[Source items]
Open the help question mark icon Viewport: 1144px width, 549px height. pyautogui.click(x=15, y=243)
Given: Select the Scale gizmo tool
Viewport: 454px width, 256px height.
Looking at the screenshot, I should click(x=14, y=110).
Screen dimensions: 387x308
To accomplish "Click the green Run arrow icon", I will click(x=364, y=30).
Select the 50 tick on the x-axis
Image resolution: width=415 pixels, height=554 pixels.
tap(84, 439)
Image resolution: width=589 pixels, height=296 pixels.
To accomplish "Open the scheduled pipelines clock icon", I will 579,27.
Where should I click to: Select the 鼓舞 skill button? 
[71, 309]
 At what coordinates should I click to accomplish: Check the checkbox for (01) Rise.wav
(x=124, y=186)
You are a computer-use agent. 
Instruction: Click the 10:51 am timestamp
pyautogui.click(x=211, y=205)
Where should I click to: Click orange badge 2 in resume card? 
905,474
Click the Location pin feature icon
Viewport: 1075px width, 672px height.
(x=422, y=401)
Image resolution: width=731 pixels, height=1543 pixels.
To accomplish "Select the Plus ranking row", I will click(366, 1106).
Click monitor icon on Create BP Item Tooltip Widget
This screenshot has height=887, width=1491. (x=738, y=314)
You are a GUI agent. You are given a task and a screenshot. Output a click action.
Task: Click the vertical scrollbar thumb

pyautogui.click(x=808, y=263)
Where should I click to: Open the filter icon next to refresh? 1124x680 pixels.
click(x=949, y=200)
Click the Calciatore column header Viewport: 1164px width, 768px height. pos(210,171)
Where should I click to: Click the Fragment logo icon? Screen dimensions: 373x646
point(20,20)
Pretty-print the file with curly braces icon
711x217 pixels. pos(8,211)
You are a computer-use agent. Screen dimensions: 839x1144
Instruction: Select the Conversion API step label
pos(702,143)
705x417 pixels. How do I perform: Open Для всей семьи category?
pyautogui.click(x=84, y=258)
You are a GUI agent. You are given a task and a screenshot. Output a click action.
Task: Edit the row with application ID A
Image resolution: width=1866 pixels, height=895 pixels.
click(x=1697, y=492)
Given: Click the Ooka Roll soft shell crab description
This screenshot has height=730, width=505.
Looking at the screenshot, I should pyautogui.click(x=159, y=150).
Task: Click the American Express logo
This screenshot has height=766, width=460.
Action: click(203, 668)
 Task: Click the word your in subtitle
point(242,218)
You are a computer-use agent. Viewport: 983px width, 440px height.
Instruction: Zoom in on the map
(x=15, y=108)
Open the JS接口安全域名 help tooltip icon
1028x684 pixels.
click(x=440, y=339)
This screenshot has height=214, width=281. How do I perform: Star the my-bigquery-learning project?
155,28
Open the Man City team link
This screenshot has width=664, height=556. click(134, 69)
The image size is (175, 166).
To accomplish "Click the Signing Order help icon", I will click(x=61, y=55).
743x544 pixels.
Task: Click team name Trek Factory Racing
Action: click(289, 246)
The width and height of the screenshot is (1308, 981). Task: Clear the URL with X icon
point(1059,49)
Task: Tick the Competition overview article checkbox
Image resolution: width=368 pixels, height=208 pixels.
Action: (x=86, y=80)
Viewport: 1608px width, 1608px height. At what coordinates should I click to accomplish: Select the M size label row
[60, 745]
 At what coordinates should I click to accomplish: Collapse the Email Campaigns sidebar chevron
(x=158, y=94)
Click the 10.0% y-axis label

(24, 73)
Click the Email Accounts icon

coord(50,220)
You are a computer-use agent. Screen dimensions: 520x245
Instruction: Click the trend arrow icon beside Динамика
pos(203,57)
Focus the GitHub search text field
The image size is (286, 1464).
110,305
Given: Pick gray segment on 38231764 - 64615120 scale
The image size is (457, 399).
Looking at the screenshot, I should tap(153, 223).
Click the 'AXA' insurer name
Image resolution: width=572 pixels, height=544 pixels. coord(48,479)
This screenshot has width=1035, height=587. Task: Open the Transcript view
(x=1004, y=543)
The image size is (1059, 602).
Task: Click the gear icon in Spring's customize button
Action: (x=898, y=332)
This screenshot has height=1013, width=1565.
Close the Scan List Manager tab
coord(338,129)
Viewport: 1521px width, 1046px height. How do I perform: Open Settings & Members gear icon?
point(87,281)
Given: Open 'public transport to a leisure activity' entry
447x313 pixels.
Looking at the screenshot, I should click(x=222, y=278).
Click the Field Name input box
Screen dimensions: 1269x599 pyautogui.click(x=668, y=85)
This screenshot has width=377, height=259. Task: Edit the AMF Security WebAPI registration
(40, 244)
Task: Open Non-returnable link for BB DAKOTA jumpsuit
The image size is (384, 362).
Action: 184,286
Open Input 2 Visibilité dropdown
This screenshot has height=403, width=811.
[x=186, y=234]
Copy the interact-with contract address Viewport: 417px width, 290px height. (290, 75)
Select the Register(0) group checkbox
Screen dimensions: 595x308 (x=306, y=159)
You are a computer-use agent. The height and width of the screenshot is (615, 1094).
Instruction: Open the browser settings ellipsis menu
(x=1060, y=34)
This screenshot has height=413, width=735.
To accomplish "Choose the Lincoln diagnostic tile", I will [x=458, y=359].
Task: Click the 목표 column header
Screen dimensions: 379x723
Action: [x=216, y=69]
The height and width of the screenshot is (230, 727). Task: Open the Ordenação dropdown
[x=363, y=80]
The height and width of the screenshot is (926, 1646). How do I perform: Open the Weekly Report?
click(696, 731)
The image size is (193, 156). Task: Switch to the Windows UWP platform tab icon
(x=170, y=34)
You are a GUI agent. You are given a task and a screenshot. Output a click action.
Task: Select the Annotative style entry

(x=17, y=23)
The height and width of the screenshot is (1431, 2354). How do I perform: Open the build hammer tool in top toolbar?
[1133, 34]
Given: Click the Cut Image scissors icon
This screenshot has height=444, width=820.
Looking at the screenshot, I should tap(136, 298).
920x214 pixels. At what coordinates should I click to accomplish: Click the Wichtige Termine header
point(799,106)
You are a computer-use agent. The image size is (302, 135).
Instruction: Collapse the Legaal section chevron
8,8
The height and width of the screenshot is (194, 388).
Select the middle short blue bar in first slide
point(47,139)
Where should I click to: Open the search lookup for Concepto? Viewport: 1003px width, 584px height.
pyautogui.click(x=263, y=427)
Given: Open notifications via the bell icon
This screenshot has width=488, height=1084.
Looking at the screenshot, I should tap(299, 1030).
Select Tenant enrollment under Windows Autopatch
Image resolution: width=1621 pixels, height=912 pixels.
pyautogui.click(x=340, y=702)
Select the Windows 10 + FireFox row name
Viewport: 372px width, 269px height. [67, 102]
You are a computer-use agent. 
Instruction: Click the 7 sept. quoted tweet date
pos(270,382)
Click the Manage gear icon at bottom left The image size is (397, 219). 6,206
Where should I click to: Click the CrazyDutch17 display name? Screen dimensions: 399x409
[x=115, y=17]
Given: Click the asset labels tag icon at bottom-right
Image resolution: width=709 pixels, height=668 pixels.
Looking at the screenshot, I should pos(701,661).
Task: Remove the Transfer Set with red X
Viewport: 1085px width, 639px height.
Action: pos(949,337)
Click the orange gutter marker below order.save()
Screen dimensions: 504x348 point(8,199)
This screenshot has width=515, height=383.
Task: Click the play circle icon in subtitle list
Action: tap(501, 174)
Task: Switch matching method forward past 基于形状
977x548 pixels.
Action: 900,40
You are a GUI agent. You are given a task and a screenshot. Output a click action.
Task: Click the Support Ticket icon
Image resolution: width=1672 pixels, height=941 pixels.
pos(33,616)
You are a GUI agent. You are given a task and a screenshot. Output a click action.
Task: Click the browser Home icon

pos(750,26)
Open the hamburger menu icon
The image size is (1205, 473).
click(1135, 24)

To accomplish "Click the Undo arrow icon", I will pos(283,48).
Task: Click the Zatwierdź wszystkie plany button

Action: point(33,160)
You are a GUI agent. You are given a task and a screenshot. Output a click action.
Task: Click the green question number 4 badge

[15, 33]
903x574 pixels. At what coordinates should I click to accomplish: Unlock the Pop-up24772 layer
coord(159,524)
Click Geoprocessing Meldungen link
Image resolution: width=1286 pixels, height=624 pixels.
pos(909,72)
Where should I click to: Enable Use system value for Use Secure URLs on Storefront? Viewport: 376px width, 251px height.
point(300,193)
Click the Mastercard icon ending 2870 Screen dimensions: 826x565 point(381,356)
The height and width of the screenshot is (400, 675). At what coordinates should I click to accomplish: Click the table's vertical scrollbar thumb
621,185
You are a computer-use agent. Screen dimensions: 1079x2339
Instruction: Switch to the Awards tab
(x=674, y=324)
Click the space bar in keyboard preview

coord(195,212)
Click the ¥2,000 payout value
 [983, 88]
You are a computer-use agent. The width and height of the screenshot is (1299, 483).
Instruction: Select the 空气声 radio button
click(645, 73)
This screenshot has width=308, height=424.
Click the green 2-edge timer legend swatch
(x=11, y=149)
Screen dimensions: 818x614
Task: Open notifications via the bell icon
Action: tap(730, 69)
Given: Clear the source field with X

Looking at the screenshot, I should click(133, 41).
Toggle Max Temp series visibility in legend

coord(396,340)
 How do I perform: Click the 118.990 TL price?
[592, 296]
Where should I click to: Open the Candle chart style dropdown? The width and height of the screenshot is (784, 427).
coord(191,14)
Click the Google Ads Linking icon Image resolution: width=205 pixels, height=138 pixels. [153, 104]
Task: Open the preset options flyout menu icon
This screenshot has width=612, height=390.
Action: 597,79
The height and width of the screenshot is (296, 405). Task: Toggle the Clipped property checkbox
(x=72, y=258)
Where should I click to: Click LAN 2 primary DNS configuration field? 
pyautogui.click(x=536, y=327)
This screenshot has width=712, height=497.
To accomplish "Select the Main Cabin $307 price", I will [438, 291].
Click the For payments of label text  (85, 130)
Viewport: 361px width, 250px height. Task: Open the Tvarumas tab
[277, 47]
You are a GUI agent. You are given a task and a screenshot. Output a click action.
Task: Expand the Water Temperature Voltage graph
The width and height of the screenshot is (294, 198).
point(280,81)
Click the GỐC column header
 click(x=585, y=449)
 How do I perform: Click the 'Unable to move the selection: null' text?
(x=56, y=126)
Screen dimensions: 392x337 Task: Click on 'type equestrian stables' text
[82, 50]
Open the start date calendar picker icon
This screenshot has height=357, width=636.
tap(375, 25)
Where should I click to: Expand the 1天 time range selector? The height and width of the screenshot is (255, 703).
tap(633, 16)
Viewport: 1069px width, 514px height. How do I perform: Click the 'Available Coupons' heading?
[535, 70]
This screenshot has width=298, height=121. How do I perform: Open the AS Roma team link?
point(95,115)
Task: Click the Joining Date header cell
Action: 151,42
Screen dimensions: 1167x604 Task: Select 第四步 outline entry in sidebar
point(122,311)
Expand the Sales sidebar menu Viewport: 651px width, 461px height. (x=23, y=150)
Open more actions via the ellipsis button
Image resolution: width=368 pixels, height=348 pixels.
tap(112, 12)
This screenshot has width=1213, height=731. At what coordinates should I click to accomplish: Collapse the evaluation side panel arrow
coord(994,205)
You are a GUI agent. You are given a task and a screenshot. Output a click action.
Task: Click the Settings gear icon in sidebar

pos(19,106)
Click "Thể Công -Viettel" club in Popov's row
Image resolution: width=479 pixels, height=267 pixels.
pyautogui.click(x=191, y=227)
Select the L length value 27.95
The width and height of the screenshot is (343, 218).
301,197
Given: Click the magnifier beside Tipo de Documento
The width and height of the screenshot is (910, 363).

What you are asked to do: Reproduce the items verbatim from the very first line through the line containing "pyautogui.click(x=84, y=258)", including that line, and output nothing else.

Task solution:
Open the help question mark icon Viewport: 1144px width, 549px height. pyautogui.click(x=15, y=243)
Given: Select the Scale gizmo tool
Viewport: 454px width, 256px height.
Looking at the screenshot, I should click(x=14, y=110).
Screen dimensions: 387x308
To accomplish "Click the green Run arrow icon", I will click(x=364, y=30).
Select the 50 tick on the x-axis
Image resolution: width=415 pixels, height=554 pixels.
tap(84, 439)
Image resolution: width=589 pixels, height=296 pixels.
To accomplish "Open the scheduled pipelines clock icon", I will 579,27.
Where should I click to: Select the 鼓舞 skill button? 
[71, 309]
 At what coordinates should I click to accomplish: Check the checkbox for (01) Rise.wav
(x=124, y=186)
You are a computer-use agent. 
Instruction: Click the 10:51 am timestamp
pyautogui.click(x=211, y=205)
Where should I click to: Click orange badge 2 in resume card? 
905,474
Click the Location pin feature icon
Viewport: 1075px width, 672px height.
(x=422, y=401)
Image resolution: width=731 pixels, height=1543 pixels.
To accomplish "Select the Plus ranking row", I will click(366, 1106).
Click monitor icon on Create BP Item Tooltip Widget
This screenshot has height=887, width=1491. (x=738, y=314)
You are a GUI agent. You are given a task and a screenshot. Output a click action.
Task: Click the vertical scrollbar thumb

pyautogui.click(x=808, y=263)
Where should I click to: Open the filter icon next to refresh? 1124x680 pixels.
click(x=949, y=200)
Click the Calciatore column header Viewport: 1164px width, 768px height. pos(210,171)
Where should I click to: Click the Fragment logo icon? Screen dimensions: 373x646
point(20,20)
Pretty-print the file with curly braces icon
711x217 pixels. pos(8,211)
You are a computer-use agent. Screen dimensions: 839x1144
Instruction: Select the Conversion API step label
pos(702,143)
705x417 pixels. How do I perform: Open Для всей семьи category?
pyautogui.click(x=84, y=258)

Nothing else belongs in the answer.